### Tasks to perform
(1) In the court opinion, what amount were the appellants ordered to pay the complainants?
(2) Rewrite the paragraph of the court opinion that begins "This case originated when" as a list of its main facts.

┌─ Source passage

COMMONWEALTH OF PENNSYLVANIA, PENNSYLVANIA HUMAN RELATIONS COMMISSION
v.
STUART R. FEESER, JR. AND AVIS ANN FEESER, HUSBAND AND WIFE, APPELLANTS



Appeal from the Order of the Pennsylvania Human Relations Commission in case of Pennsylvania Human Relations Commission v. Stuart R. Feeser, Jr. and Avis Ann Feeser, Docket No. H-2119.

COUNSEL

James H. Stewart, Jr., with him Ralph W. Boyles, Jr., and Nauman, Smith, Shissler & Hall, for appellants.

Sanford Kahn, General Counsel, for appellee.

President Judge Bowman and Judges Crumlish, Jr., Kramer, Wilkinson, Jr., Mencer, Rogers and Blatt. Opinion by Judge Blatt.

Author: Blatt

[ 29 Pa. Commw. Page 438]

This is an appeal from a decision of the Pennsylvania Human Relations Commission (Commission) which found that Stuart R. Feeser and his wife, Avis Ann Feeser (appellants), had committed unlawful discriminatory practices in violation of Section 5 of the Pennsylvania Human Relations Act (Act), 43 P.S. § 955.

This case originated when Nelson Williams and Delores Williams, husband and wife, filed a complaint with the Commission on August 23, 1973, charging that

[ 29 Pa. Commw. Page 439]

Stuart Feeser had refused to sell them a particular house in South Hanover Township, Dauphin County, because of their race. After the Commission's investigation established probable cause to credit the allegations and its attempt to conciliate the dispute was unsuccessful, it then scheduled a public hearing. An amended complaint was served on the appellants on November 12, 1973, which added Avis Ann Feeser as a respondent, and two public hearings were subsequently held before a three member hearing panel of Commissioners. The panel heard testimony and oral argument, considered briefs filed by the parties and then reported to the Commission, which adopted the panel's recommendation that the appellants be found to have committed the discriminatory practices charged in the complaint. It also adopted the panel's proposed findings of fact, conclusions of law and final order, and it ordered the appellants to pay the sum of $5,500 to the complainants for the emotional distress suffered as a result of the appellants' unlawful conduct. The appellants were further ordered to implement an affirmative program of compliance with the Act. Their appeal to this Court*fn2 was followed by a further appeal to the Pennsylvania Supreme Court*fn3 on procedural grounds, and the case has now been returned here by the Supreme Court for a decision on the merits.

└─
┌─ Input data

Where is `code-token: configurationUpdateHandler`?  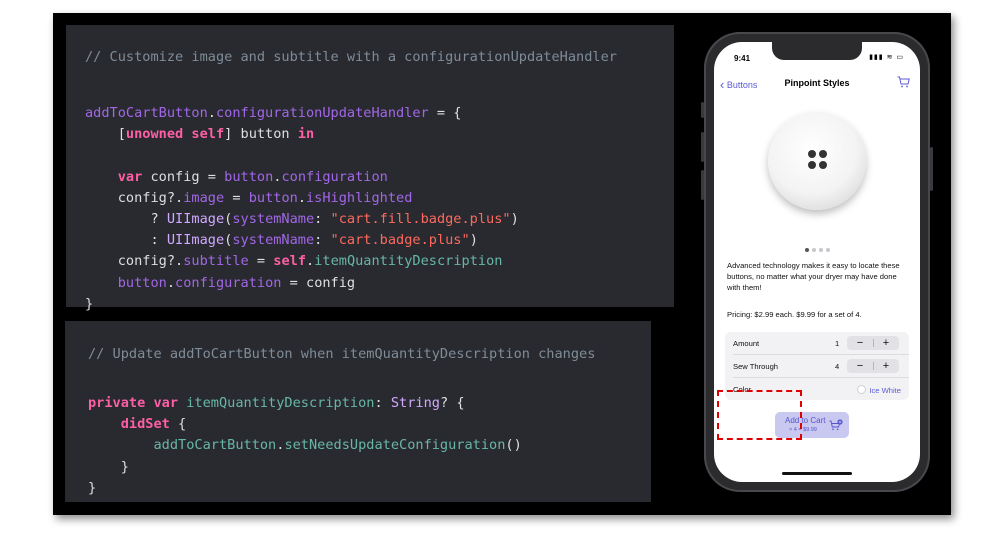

└─
┌─ Input data

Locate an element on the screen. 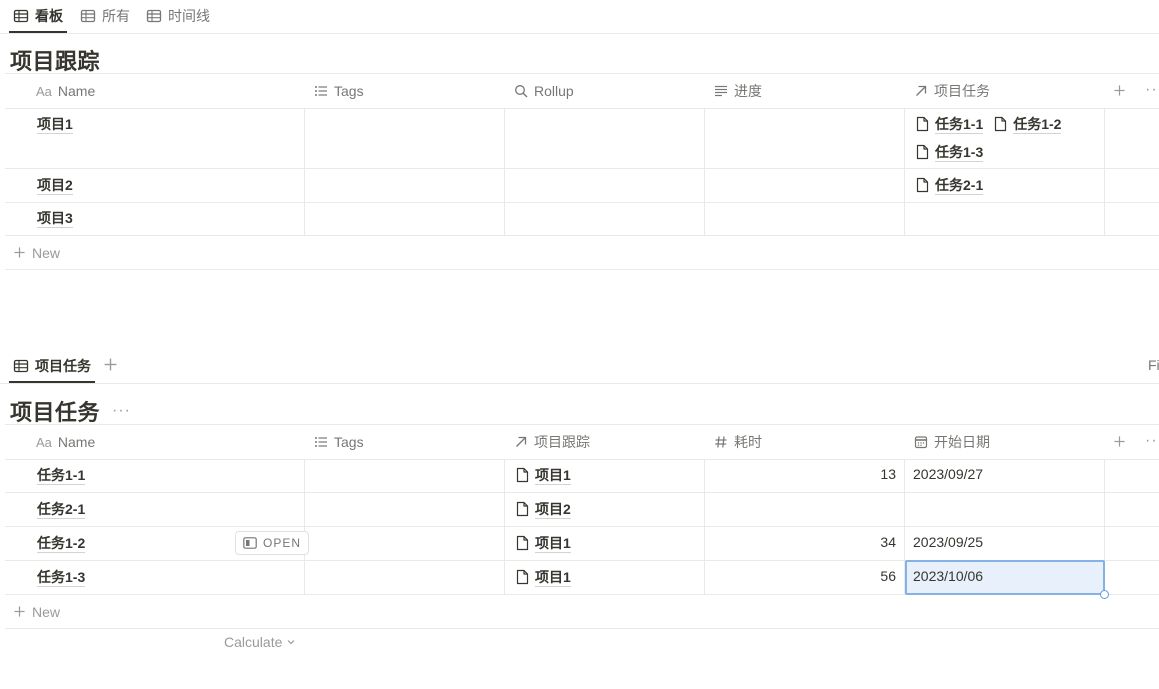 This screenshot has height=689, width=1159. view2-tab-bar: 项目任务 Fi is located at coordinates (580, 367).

└─
┌─ Input data

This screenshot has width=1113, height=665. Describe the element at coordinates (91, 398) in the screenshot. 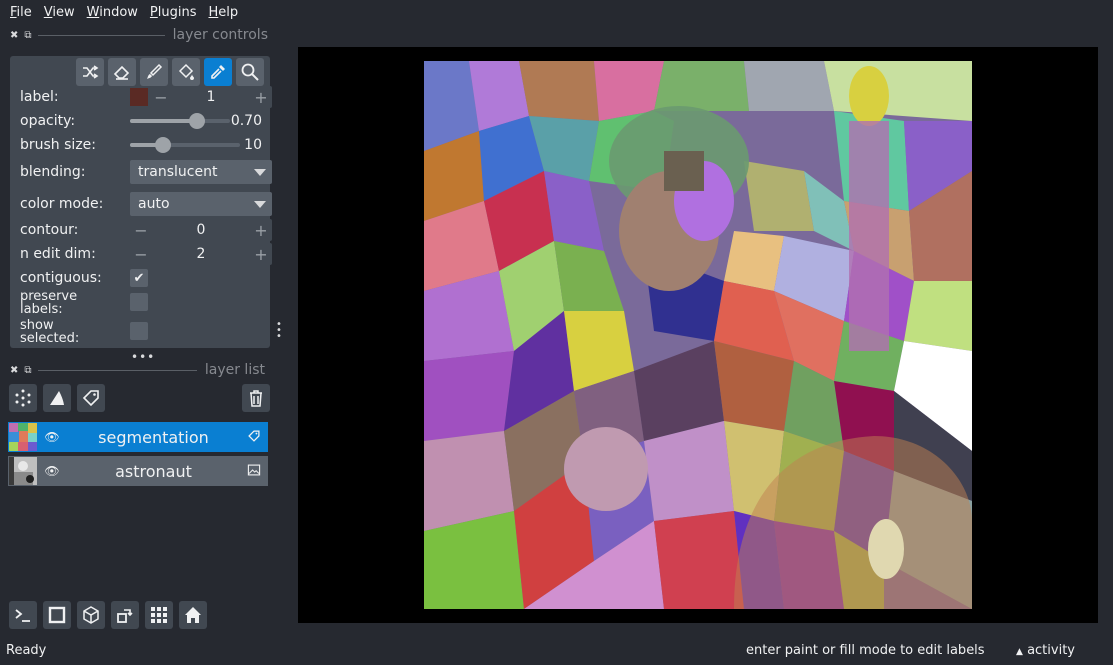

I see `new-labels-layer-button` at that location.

└─

### Answers to the problems
(1) $5,500, for the emotional distress the complainants suffered as a result of the appellants' unlawful conduct.

(2)
- On August 23, 1973, Nelson Williams and Delores Williams, husband and wife, filed a complaint with the Commission charging that Stuart Feeser had refused, because of their race, to sell them a particular house in South Hanover Township, Dauphin County.
- The Commission's investigation established probable cause to credit the allegations. Its attempt to conciliate the dispute failed, so it scheduled a public hearing.
- An amended complaint served on November 12, 1973, added Avis Ann Feeser as a respondent.
- Two public hearings were held before a three-member panel of Commissioners, which heard testimony and oral argument, considered briefs, and reported to the Commission.
- The Commission adopted the panel's recommendation, findings of fact, conclusions of law and final order, finding that the appellants committed the discriminatory practices charged.
- The appellants were ordered to pay the complainants $5,500 for emotional distress and to implement an affirmative program of compliance with the Act.
- Their appeal to this Court was followed by an appeal to the Pennsylvania Supreme Court on procedural grounds. The Supreme Court returned the case here for a decision on the merits.